BA, TD, nr. 397, 777, 1040 (Haleb); nr. 402 (Dulkadırlı); nr. 561 (Bozulus); nr. 121 (Hamid); Reşîdüddin, CâmiǾu’t-tevârîħ (nşr. Behmen Kerîmî), Tahran 1338, I, 41; Yazıcızâde Ali, Târîh-i Âl-i Selçûk, TSMK, Revan Köşkü, nr. 1390, s. 22; Vilâyetnâme (haz.

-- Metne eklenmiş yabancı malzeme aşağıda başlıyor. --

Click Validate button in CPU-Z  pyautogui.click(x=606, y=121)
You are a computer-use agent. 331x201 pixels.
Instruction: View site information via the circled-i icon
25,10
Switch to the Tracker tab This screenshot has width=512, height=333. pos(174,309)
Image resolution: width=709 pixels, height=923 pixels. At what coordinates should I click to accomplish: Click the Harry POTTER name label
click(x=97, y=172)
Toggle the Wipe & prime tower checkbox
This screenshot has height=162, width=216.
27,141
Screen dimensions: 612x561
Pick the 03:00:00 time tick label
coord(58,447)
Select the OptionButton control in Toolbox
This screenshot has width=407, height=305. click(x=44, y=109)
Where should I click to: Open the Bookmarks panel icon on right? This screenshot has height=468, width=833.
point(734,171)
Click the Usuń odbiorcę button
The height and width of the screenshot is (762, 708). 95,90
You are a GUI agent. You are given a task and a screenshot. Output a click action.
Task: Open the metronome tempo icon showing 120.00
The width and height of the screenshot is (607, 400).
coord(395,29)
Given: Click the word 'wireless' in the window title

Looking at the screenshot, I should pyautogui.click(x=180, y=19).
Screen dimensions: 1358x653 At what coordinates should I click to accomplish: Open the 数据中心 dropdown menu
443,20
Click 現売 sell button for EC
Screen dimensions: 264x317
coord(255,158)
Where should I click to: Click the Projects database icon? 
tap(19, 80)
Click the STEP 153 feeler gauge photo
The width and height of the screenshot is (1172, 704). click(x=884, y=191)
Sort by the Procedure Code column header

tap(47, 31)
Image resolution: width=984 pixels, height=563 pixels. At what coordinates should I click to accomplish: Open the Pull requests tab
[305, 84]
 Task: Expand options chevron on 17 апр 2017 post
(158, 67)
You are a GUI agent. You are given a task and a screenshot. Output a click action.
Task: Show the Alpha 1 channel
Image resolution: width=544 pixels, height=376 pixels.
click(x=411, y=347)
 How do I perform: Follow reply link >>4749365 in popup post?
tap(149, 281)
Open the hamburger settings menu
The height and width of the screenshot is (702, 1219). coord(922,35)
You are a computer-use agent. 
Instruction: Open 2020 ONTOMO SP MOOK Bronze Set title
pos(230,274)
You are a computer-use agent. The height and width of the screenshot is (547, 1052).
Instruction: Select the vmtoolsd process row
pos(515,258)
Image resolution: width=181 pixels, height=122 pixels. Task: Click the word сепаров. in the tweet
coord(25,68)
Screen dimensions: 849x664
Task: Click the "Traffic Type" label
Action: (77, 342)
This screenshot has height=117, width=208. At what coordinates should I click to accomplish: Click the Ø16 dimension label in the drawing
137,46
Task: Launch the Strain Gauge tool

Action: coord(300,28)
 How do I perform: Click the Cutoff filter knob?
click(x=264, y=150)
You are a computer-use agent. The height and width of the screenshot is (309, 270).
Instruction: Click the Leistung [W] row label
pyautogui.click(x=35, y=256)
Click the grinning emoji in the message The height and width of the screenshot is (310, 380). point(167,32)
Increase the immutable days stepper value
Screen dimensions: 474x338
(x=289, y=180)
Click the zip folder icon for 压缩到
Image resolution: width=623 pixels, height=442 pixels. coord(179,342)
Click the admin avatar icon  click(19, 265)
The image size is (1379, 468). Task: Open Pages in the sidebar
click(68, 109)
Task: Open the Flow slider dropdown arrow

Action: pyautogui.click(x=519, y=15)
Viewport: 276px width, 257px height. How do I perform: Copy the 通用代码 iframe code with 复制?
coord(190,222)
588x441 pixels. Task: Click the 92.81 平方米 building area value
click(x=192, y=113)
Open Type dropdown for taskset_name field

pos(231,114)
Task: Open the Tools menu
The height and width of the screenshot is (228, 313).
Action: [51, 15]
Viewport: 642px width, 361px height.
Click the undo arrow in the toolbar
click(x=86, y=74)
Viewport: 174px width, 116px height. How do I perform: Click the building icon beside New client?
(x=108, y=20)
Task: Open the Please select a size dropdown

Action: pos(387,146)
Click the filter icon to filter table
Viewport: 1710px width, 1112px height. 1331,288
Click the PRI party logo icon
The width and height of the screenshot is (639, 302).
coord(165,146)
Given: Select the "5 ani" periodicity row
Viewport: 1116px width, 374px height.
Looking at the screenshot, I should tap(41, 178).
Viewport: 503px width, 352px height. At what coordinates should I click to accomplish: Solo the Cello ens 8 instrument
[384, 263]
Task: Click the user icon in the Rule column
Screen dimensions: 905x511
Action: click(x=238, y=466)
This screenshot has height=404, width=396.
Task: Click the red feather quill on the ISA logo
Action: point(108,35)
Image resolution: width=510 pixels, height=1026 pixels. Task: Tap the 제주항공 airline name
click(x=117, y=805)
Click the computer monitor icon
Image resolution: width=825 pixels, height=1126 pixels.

Abdülbaki Gölpınarlı), İstanbul 1958, s. 22; C. Niebuhr, Voyage en Arabie, Amsterdam 1780, II, 338; Türkiye’de Meskûn Yerler Kılavuzu, Ankara 1946, s. 295; Cengiz Orhonlu, Osmanlı İmparatorluğunda Aşiretleri İskân Teşebbüsü, İstanbul 1963, s. 58, 78, 137; Faruk Sümer, Oğuzlar: Türkmenler, İstanbul 1980, s. 312-314, 439-440, 461, 625; a.mlf., “Bozoklu Oğuz Boylarına Dair”, DTCFD, XI (1953), s. 86-89, 101-102; Yusuf Halaçoğlu, XVIII. Yüzyılda Osmanlı İmparatorluğu’nun İskân Siyâseti ve Aşiretlerin Yerleştirilmesi, Ankara 1988, s. 51, 87, 107, 108.